Same thing as above with quantisation code packaged up into library functions. Between quant_enc and quant_dec are 52 bit frames every 30ms:

Same thing with everything integrated into stand alone encoder and decoder programs:

cat ~/Downloads/speech_orig_16k.s16 | ./lpcnet_enc | ./lpcnet_dec | aplay -f S16_LE -r 16000

The bit stream interface is 1 bit/char, as I find that convenient for my digital voice over radio experiments. The decimation rate, number of VQ stages, and a few other parameters can be set as command line options, for example 20ms frame rate, 3 stage VQ (2050 bits/s):

cat ~/Downloads/speech_orig_16k.s16 | ./lpcnet_enc -d 2 -n 3 | ./lpcnet_dec -d 2 -n 3 | aplay -f S16_LE -r 16000

You'll need the same set of parameters for the encoder as decoder.

Useful additions would be:

Run time loading of .h5 NN models.
A --packed option to pack the quantised bits tightly, which would make the programs useful for storage applications.

Direct Split VQ

Four stage VQ of log magnitudes (Ly), 11 bits (2048 entries) per stage, First 3 stages 18 elements wide; final stage 12 elements wide. During traring this acheived similar variance to 4 stage predictive below (on 12 bands). Same bit rate, but direct quantisation means more robust to bit errors and especially packet loss.

sox ~/Desktop/deep/quant/wia.wav -t raw - | ./dump_data --c2pitch --test - - | ./quant_feat -d 3 -i -p 0 --mbest 5 -q split_stage1.f32,split_stage2.f32,split_stage3.f32,split_stage4.f32 | ./test_lpcnet - - | aplay -f S16_LE -r 16000

Four stage VQ of Cepstrals (DCT of Ly), 11 bits (2048 entries) per stage, 18 element wide vectors.

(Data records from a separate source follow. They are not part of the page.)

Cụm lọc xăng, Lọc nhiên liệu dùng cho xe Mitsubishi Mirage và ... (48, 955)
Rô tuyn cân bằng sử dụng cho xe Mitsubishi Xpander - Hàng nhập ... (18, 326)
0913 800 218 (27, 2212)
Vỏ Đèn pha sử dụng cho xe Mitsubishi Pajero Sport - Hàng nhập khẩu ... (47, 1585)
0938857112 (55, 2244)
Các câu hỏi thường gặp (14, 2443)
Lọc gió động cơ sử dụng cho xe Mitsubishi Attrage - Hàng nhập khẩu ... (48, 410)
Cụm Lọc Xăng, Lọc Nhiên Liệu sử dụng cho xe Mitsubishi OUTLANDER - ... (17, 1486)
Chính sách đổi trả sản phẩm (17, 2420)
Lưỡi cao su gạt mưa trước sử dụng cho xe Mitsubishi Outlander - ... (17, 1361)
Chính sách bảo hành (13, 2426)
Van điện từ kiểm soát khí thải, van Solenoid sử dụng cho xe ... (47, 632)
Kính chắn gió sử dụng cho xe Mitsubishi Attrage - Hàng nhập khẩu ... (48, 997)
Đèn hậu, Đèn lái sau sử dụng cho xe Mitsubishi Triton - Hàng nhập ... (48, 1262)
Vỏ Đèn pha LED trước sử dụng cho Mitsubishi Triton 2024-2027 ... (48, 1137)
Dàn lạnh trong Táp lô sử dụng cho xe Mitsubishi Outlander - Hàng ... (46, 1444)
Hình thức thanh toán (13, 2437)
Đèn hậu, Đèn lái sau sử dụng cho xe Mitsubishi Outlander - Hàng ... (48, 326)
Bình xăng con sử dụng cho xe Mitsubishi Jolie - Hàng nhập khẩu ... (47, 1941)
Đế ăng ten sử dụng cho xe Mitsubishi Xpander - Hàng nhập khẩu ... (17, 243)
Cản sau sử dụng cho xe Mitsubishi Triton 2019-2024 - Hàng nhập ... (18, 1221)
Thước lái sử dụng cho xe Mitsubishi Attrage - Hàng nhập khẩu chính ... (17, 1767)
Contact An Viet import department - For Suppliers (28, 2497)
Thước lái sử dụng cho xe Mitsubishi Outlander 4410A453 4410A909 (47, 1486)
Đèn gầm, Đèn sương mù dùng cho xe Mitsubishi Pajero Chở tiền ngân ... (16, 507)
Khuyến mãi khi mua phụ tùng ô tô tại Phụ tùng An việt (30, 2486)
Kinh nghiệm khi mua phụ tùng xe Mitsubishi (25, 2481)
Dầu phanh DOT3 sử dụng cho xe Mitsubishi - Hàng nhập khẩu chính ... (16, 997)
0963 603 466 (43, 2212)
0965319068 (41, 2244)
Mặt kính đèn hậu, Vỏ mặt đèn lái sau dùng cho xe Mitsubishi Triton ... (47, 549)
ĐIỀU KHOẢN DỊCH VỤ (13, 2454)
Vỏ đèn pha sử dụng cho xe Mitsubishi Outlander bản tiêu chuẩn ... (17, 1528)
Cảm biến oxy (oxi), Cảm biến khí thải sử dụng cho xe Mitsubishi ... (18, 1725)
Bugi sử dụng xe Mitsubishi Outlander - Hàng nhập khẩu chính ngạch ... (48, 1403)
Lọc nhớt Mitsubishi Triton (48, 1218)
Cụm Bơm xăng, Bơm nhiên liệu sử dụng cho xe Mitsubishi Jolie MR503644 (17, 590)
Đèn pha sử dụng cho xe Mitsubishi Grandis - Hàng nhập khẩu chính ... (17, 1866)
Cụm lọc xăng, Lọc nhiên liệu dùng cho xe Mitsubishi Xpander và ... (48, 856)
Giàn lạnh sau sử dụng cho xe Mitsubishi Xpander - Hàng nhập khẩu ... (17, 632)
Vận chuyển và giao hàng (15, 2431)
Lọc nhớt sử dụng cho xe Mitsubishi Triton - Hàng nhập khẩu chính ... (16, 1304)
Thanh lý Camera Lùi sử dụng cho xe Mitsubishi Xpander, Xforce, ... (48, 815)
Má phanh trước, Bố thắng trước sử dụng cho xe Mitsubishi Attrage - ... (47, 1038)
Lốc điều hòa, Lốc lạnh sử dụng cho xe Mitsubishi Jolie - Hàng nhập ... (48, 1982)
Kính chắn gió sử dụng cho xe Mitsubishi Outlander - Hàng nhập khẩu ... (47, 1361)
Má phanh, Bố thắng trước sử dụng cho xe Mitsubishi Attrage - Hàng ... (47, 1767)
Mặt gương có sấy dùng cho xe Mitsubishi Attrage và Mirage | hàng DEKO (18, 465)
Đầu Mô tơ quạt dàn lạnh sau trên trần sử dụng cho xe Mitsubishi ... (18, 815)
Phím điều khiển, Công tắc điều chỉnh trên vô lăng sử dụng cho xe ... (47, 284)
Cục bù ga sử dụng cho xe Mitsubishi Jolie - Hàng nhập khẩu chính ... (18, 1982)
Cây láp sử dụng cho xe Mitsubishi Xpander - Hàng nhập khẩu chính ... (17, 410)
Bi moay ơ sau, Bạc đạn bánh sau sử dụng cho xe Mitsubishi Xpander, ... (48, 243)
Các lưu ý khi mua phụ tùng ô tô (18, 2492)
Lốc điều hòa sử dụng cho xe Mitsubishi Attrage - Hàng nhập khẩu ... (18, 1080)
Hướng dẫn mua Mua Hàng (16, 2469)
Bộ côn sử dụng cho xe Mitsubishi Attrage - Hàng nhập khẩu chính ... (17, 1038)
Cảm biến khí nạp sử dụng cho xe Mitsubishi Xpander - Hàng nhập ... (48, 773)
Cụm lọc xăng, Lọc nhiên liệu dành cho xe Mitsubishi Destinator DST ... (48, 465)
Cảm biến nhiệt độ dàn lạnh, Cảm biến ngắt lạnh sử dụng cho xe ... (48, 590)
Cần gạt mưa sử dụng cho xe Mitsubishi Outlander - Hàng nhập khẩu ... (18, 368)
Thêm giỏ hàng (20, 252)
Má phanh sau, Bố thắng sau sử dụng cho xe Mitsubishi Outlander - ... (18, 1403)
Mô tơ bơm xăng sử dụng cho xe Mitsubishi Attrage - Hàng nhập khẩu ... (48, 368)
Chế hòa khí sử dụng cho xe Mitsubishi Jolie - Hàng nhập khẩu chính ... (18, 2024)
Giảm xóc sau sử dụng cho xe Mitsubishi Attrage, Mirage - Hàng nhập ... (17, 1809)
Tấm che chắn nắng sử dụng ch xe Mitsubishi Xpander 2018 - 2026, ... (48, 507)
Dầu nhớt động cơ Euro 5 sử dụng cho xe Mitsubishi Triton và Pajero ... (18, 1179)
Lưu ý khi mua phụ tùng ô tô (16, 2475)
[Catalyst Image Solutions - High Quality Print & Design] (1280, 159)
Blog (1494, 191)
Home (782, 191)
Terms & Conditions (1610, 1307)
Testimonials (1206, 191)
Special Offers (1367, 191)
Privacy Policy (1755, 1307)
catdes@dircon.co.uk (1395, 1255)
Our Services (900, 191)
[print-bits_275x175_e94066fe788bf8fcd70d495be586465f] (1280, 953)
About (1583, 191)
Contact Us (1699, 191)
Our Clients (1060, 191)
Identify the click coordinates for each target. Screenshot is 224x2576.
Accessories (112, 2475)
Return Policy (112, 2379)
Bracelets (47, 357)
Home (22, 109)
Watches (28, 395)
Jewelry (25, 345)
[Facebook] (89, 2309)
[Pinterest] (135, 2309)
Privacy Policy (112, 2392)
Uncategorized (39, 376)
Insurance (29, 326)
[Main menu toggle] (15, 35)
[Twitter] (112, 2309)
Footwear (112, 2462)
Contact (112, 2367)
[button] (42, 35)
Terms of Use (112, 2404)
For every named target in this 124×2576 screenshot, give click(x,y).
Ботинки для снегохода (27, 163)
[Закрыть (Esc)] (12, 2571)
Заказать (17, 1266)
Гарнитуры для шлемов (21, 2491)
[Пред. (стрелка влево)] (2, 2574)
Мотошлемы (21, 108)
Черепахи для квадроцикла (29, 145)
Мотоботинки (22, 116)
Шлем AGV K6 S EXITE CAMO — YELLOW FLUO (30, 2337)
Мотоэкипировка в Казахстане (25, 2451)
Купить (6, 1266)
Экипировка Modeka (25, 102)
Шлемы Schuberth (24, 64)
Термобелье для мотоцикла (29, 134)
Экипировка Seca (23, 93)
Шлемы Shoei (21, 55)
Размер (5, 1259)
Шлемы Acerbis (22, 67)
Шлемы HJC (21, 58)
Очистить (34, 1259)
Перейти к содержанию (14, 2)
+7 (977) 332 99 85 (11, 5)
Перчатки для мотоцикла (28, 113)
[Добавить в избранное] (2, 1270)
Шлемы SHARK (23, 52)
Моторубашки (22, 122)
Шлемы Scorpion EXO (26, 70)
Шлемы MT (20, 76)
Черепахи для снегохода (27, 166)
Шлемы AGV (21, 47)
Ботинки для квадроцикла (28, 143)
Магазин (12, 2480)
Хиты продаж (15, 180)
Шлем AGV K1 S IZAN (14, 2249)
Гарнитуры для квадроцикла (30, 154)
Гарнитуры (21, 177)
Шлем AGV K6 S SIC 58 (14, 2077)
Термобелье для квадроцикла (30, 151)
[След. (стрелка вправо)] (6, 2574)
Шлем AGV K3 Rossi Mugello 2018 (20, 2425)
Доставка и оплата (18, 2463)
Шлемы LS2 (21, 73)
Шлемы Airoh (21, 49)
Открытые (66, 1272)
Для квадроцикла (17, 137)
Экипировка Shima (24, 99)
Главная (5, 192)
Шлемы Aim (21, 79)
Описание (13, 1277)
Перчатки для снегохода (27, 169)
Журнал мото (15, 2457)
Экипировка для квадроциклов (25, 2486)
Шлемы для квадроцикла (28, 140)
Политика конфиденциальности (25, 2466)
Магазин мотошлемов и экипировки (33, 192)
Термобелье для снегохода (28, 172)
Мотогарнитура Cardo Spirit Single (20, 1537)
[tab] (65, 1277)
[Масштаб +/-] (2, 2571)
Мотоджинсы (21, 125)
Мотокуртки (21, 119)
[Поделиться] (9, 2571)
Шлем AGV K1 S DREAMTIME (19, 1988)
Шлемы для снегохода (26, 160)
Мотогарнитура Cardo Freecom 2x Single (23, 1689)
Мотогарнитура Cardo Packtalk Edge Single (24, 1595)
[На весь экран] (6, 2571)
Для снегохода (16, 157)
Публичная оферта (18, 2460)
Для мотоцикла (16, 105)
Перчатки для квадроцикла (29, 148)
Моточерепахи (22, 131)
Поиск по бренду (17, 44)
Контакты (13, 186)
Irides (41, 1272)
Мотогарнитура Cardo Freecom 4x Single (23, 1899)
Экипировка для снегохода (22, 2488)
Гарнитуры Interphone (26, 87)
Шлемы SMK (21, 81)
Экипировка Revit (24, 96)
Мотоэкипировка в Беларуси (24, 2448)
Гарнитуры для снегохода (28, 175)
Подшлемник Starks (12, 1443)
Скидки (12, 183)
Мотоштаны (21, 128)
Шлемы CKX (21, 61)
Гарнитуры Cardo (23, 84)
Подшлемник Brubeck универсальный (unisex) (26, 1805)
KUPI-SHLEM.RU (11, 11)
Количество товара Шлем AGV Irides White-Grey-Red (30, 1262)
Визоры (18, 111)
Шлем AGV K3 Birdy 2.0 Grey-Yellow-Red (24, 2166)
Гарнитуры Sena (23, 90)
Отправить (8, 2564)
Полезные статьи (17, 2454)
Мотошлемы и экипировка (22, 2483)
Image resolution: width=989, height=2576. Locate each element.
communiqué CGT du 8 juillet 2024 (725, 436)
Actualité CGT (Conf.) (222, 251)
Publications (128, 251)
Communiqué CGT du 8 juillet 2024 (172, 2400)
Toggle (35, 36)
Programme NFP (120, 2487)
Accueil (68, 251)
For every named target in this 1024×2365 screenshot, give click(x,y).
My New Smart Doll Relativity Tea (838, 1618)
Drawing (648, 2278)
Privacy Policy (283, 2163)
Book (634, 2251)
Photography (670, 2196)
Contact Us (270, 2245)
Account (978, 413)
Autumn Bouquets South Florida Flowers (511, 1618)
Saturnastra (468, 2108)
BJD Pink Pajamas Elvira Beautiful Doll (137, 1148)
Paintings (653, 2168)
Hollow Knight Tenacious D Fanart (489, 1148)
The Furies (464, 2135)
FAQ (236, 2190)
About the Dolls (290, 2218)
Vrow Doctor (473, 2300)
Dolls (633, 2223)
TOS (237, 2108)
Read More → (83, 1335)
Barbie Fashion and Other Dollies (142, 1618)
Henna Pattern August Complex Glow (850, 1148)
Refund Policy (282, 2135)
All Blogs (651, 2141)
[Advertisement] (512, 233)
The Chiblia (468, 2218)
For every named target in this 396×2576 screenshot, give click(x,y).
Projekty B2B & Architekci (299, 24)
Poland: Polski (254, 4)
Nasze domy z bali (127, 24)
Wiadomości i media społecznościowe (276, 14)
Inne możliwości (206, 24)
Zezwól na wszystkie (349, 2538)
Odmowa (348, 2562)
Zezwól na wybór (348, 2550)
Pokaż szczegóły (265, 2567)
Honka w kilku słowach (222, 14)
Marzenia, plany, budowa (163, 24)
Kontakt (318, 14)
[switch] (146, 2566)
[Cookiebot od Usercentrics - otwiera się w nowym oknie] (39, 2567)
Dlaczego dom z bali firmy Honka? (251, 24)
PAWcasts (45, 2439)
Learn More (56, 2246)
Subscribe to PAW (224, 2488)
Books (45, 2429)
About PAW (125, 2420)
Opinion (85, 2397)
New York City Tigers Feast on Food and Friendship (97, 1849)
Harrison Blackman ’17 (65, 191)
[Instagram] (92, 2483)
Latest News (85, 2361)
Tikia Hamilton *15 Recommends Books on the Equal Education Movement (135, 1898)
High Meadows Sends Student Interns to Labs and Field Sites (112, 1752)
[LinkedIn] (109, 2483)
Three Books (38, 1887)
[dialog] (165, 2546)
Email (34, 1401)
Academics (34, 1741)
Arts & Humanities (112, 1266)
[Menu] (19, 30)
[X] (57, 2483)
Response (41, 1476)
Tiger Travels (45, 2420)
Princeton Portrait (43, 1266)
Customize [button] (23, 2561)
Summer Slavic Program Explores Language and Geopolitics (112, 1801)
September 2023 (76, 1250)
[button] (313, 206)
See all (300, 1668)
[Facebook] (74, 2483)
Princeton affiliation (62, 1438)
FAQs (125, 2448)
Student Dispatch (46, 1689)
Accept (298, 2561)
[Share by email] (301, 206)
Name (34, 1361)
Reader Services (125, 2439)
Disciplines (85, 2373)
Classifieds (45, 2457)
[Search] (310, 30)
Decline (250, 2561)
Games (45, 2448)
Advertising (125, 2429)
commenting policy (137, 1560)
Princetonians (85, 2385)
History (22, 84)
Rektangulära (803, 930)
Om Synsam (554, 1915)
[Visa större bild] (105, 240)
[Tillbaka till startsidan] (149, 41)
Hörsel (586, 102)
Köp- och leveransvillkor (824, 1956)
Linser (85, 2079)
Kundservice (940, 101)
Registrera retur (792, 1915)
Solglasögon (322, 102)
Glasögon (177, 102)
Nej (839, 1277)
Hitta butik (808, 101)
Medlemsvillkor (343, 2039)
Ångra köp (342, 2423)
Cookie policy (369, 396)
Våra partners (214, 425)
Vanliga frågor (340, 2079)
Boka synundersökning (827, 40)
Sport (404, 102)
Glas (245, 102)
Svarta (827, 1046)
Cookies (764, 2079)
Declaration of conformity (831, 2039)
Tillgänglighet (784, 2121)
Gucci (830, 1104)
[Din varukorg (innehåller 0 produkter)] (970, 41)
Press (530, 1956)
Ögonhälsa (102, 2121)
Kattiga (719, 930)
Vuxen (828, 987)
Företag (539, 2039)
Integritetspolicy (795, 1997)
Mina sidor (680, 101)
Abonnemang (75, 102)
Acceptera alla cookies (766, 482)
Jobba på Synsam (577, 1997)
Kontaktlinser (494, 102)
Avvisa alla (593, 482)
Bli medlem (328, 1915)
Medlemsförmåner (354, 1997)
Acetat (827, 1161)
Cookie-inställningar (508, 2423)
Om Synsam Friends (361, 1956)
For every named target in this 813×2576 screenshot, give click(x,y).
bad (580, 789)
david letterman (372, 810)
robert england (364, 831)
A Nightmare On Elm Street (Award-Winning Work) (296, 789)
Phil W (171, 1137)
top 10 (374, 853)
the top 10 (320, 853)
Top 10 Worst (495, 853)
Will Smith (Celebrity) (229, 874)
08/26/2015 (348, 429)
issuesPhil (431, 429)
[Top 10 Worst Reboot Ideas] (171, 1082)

We quantise the predictor output.

sox ~/Desktop/deep/quant/wia.wav -t raw -  | ./dump_data --c2pitch --test - - | ./quant_feat -d 3 -w --mbest 5 -q pred_v2_stage1.f32,pred_v2_stage2.f32,pred_v2_stage3.f32,pred_v2_stage4.f32 | ./test_lpcnet - - | aplay -f S16_LE -r 16000

Both are decimated by a factor of 3 (so 30ms update of parameters, 30*44=1733 bits/s).